EXERCISE INSTRUCTIONS
Take the records underneath and set them down exactly.

RECORD SET
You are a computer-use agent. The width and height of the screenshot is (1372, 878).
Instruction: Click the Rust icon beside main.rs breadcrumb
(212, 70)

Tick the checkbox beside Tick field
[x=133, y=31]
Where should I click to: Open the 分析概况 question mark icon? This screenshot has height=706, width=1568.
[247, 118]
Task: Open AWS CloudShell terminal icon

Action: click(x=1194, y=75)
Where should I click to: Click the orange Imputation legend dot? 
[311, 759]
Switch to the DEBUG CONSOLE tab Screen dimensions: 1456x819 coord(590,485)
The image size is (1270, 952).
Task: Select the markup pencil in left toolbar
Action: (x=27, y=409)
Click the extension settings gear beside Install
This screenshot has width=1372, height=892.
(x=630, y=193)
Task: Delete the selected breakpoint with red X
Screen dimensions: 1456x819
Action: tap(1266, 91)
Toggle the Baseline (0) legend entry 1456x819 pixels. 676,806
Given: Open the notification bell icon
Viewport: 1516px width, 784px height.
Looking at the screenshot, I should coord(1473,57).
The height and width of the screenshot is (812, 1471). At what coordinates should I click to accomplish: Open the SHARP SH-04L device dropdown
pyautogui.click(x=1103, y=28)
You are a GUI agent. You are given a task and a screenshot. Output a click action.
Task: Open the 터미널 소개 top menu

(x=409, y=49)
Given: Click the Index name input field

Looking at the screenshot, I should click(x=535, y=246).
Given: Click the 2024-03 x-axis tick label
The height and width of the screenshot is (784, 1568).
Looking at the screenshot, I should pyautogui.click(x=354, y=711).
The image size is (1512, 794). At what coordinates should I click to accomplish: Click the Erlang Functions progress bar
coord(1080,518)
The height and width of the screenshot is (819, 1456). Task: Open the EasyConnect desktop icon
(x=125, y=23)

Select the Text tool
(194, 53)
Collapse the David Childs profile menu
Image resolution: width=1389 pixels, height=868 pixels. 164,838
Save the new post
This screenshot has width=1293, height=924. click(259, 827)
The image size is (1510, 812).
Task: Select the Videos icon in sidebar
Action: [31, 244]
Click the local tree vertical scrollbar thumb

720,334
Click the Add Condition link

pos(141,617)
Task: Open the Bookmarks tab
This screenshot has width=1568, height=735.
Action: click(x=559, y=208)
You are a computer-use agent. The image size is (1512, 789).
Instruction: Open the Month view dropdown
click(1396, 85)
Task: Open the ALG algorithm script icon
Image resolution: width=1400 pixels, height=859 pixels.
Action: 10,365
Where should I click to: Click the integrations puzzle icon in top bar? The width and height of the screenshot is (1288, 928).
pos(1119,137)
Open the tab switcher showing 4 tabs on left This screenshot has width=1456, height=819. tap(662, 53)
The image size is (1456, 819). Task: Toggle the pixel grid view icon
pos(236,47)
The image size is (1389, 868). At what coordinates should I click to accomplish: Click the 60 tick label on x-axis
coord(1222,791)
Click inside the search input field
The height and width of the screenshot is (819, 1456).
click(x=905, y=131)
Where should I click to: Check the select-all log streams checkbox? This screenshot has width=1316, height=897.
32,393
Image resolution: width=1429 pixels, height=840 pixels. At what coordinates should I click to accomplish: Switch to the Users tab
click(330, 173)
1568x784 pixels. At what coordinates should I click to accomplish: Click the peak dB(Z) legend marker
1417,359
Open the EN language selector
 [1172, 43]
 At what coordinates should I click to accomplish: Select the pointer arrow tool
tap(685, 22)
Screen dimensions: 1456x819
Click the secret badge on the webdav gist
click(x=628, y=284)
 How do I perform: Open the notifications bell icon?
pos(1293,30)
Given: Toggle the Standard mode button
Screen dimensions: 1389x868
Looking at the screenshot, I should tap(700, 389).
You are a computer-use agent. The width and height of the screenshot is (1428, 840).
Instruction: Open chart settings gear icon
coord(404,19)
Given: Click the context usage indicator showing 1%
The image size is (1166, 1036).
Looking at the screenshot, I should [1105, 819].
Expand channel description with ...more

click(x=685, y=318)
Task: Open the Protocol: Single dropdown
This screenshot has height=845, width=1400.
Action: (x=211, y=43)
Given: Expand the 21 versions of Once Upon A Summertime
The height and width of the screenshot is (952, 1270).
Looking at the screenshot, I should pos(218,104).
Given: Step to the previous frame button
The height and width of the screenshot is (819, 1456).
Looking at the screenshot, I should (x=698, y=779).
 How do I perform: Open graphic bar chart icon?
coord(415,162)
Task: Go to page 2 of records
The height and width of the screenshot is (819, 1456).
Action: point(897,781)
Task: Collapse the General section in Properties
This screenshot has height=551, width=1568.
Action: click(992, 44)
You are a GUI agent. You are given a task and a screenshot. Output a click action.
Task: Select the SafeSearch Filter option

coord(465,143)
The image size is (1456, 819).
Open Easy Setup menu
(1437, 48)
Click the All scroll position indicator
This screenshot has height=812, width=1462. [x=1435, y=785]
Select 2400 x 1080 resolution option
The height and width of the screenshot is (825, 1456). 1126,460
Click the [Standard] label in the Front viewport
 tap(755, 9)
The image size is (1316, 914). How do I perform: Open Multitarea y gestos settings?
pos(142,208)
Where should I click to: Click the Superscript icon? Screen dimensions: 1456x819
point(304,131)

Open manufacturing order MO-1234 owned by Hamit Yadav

THE ANSWER
You are a computer-use agent. The width and height of the screenshot is (1372, 878).
Instruction: Click the Rust icon beside main.rs breadcrumb
(212, 70)

Tick the checkbox beside Tick field
[x=133, y=31]
Where should I click to: Open the 分析概况 question mark icon? This screenshot has height=706, width=1568.
[247, 118]
Task: Open AWS CloudShell terminal icon

Action: click(x=1194, y=75)
Where should I click to: Click the orange Imputation legend dot? 
[311, 759]
Switch to the DEBUG CONSOLE tab Screen dimensions: 1456x819 coord(590,485)
The image size is (1270, 952).
Task: Select the markup pencil in left toolbar
Action: (x=27, y=409)
Click the extension settings gear beside Install
This screenshot has width=1372, height=892.
(x=630, y=193)
Task: Delete the selected breakpoint with red X
Screen dimensions: 1456x819
Action: tap(1266, 91)
Toggle the Baseline (0) legend entry 1456x819 pixels. 676,806
Given: Open the notification bell icon
Viewport: 1516px width, 784px height.
Looking at the screenshot, I should coord(1473,57).
The height and width of the screenshot is (812, 1471). At what coordinates should I click to accomplish: Open the SHARP SH-04L device dropdown
pyautogui.click(x=1103, y=28)
You are a GUI agent. You are given a task and a screenshot. Output a click action.
Task: Open the 터미널 소개 top menu

(x=409, y=49)
Given: Click the Index name input field

Looking at the screenshot, I should click(x=535, y=246).
Given: Click the 2024-03 x-axis tick label
The height and width of the screenshot is (784, 1568).
Looking at the screenshot, I should pyautogui.click(x=354, y=711).
The image size is (1512, 794). At what coordinates should I click to accomplish: Click the Erlang Functions progress bar
coord(1080,518)
The height and width of the screenshot is (819, 1456). Task: Open the EasyConnect desktop icon
(x=125, y=23)

Select the Text tool
(194, 53)
Collapse the David Childs profile menu
Image resolution: width=1389 pixels, height=868 pixels. 164,838
Save the new post
This screenshot has width=1293, height=924. click(259, 827)
The image size is (1510, 812).
Task: Select the Videos icon in sidebar
Action: [31, 244]
Click the local tree vertical scrollbar thumb

720,334
Click the Add Condition link

pos(141,617)
Task: Open the Bookmarks tab
This screenshot has width=1568, height=735.
Action: click(x=559, y=208)
You are a computer-use agent. The image size is (1512, 789).
Instruction: Open the Month view dropdown
click(1396, 85)
Task: Open the ALG algorithm script icon
Image resolution: width=1400 pixels, height=859 pixels.
Action: 10,365
Where should I click to: Click the integrations puzzle icon in top bar? The width and height of the screenshot is (1288, 928).
pos(1119,137)
Open the tab switcher showing 4 tabs on left This screenshot has width=1456, height=819. tap(662, 53)
The image size is (1456, 819). Task: Toggle the pixel grid view icon
pos(236,47)
The image size is (1389, 868). At what coordinates should I click to accomplish: Click the 60 tick label on x-axis
coord(1222,791)
Click inside the search input field
The height and width of the screenshot is (819, 1456).
click(x=905, y=131)
Where should I click to: Check the select-all log streams checkbox? This screenshot has width=1316, height=897.
32,393
Image resolution: width=1429 pixels, height=840 pixels. At what coordinates should I click to accomplish: Switch to the Users tab
click(330, 173)
1568x784 pixels. At what coordinates should I click to accomplish: Click the peak dB(Z) legend marker
1417,359
Open the EN language selector
 [1172, 43]
 At what coordinates should I click to accomplish: Select the pointer arrow tool
tap(685, 22)
Screen dimensions: 1456x819
Click the secret badge on the webdav gist
click(x=628, y=284)
 How do I perform: Open the notifications bell icon?
pos(1293,30)
Given: Toggle the Standard mode button
Screen dimensions: 1389x868
Looking at the screenshot, I should tap(700, 389).
You are a computer-use agent. The width and height of the screenshot is (1428, 840).
Instruction: Open chart settings gear icon
coord(404,19)
Given: Click the context usage indicator showing 1%
The image size is (1166, 1036).
Looking at the screenshot, I should [1105, 819].
Expand channel description with ...more

click(x=685, y=318)
Task: Open the Protocol: Single dropdown
This screenshot has height=845, width=1400.
Action: (x=211, y=43)
Given: Expand the 21 versions of Once Upon A Summertime
The height and width of the screenshot is (952, 1270).
Looking at the screenshot, I should pos(218,104).
Given: Step to the previous frame button
The height and width of the screenshot is (819, 1456).
Looking at the screenshot, I should (x=698, y=779).
 How do I perform: Open graphic bar chart icon?
coord(415,162)
Task: Go to page 2 of records
The height and width of the screenshot is (819, 1456).
Action: point(897,781)
Task: Collapse the General section in Properties
This screenshot has height=551, width=1568.
Action: click(992, 44)
You are a GUI agent. You are given a task and a screenshot. Output a click action.
Task: Select the SafeSearch Filter option

coord(465,143)
The image size is (1456, 819).
Open Easy Setup menu
(1437, 48)
Click the All scroll position indicator
This screenshot has height=812, width=1462. [x=1435, y=785]
Select 2400 x 1080 resolution option
The height and width of the screenshot is (825, 1456). 1126,460
Click the [Standard] label in the Front viewport
 tap(755, 9)
The image size is (1316, 914). How do I perform: Open Multitarea y gestos settings?
pos(142,208)
Where should I click to: Click the Superscript icon? Screen dimensions: 1456x819
point(304,131)

Open manufacturing order MO-1234 owned by Hamit Yadav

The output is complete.